Meister on Yum Brands
In the case of Yum, we had a world class management team, had a world class board, comprised of ex-CEOs and business leaders. So this concept that an active investor goes after bad companies, that's a mistake. We should go after good companies with good boards and good managements because we'll have a better chance of getting them to buy into our ideas and then get it done.
Meister on Williams
If you look at where the consideration of that deal is today, it's still 35 percent higher than where Williams trades stand alone. Plus there was a lot of industrial logic combining the companies. We were unable to get the deal done. In hindsight the business probably ran a little too tightly wound. I actually commend the new Williams board. I think they've taken a lot of the right steps. They've de-risked. They've slowed down some growth and Williams is a great company. It's a great asset. It's frustrating that we weren't able to get the full potential but I'm actually really proud of what we did at Williams. We helped them enter into a deal that we thought was going to add a lot of value. That deal couldn't close for a variety of reasons. And then we helped leave the board a lot stronger. I would say the day we left the Williams board it was one of the weakest boards in the energy space. I think today they have one of the strongest boards.
Meister on competitiveness
At what point is too much held by passive and the pendulum swings a little too far, and you may not have as much accountability for equity. Like if Blackstone owns a company, the board or the CEO has no confusion as to who they work for and what the goal is, is to drive value for the equity holdesr. As you go to more passive holders, other stakeholders' voices, I worry, could drown out equity and that would not be good for the competitiveness of our businesses.

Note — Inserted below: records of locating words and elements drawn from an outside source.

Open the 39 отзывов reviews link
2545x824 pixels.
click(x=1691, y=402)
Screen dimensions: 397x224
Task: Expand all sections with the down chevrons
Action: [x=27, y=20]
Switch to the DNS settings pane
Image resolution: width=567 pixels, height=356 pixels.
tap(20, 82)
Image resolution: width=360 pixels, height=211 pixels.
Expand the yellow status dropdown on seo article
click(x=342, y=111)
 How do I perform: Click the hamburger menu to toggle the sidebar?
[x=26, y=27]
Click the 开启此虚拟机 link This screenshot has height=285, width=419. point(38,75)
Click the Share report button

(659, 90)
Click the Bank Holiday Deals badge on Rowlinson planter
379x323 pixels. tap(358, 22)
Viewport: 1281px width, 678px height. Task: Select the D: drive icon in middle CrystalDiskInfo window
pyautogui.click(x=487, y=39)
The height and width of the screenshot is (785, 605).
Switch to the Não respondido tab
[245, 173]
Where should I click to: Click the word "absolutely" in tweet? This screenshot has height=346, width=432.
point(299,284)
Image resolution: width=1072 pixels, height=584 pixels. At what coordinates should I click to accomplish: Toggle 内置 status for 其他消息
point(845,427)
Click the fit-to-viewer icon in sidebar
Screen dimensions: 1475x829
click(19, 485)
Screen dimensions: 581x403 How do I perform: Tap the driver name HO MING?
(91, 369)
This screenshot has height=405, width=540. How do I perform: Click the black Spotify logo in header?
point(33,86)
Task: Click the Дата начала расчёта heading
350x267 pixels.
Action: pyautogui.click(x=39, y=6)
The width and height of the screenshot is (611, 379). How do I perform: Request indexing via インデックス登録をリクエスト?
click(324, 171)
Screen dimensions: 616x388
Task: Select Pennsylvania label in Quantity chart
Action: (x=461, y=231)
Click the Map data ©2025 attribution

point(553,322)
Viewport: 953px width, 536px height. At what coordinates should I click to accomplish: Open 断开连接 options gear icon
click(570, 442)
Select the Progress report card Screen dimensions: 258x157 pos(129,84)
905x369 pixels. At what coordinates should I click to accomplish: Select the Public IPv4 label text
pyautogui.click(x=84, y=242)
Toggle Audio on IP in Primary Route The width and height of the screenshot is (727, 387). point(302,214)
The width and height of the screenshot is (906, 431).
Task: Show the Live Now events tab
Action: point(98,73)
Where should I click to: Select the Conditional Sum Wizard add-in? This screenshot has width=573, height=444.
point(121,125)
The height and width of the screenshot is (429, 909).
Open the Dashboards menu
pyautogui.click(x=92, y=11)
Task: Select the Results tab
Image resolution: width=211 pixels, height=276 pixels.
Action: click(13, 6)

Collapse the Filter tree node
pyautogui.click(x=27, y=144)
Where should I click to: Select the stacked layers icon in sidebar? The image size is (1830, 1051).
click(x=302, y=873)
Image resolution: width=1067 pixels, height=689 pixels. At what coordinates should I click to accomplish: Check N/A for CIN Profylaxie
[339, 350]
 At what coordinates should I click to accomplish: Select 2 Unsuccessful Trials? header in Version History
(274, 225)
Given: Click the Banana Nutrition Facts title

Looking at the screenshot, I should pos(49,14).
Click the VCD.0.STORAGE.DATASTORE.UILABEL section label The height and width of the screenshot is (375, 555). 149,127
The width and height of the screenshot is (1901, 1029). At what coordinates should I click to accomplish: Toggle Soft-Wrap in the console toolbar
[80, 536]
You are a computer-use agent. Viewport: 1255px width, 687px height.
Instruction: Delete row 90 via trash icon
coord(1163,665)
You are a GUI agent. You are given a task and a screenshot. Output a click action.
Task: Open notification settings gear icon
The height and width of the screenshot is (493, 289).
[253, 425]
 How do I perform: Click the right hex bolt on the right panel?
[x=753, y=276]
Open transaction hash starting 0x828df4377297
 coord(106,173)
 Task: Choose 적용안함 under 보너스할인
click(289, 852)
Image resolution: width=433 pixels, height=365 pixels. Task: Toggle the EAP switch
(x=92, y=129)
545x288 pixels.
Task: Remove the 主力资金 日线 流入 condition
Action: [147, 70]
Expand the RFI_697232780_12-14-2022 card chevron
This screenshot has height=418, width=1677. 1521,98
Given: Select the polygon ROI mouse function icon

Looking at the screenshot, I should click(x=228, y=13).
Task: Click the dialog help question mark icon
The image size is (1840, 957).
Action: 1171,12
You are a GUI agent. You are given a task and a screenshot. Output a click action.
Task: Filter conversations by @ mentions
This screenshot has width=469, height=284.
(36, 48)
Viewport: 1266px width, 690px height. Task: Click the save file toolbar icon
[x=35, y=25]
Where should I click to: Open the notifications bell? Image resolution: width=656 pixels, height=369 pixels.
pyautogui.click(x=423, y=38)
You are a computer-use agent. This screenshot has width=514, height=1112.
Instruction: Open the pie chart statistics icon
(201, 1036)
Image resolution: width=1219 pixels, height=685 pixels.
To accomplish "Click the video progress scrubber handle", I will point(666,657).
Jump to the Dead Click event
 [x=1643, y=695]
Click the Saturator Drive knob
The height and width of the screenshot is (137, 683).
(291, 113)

TRIAN PARTNERS CIO ED GARDEN:
Garden on the transfer of wealth
Something big is happening in the public equity markets. And that is that owners are acting like owners. I think the biggest reason is the transfer of wealth that's happened from public shareowners to private equity over the last, say, 40 years. Public shareowners have watched as private equity has taken underperforming public companies, underperforming divisions of public companies, and made a fortune. And the question is why and how does that happen?
Garden on General Electric
Management understands that they need to execute. It's all about execution. I think it's the right initiative. Now they need to deliver. And 2017, David, is an important year for the company and for management. They feel the pressure. They know they need to deliver. They know that shareowners will probably be looking for significant change if they don't. And we are rooting for them.
Garden on Procter and Gamble
We've had constructive conversations with management. We've met with them a few times now. I would tell you there's a lot of common ground. I think we share the same vision of where the company needs to go. And the real question is how? How do you get there and how do you navigate those changes? And we're having constructive debate around those matters and I'm hopeful that we'll be able to work great together.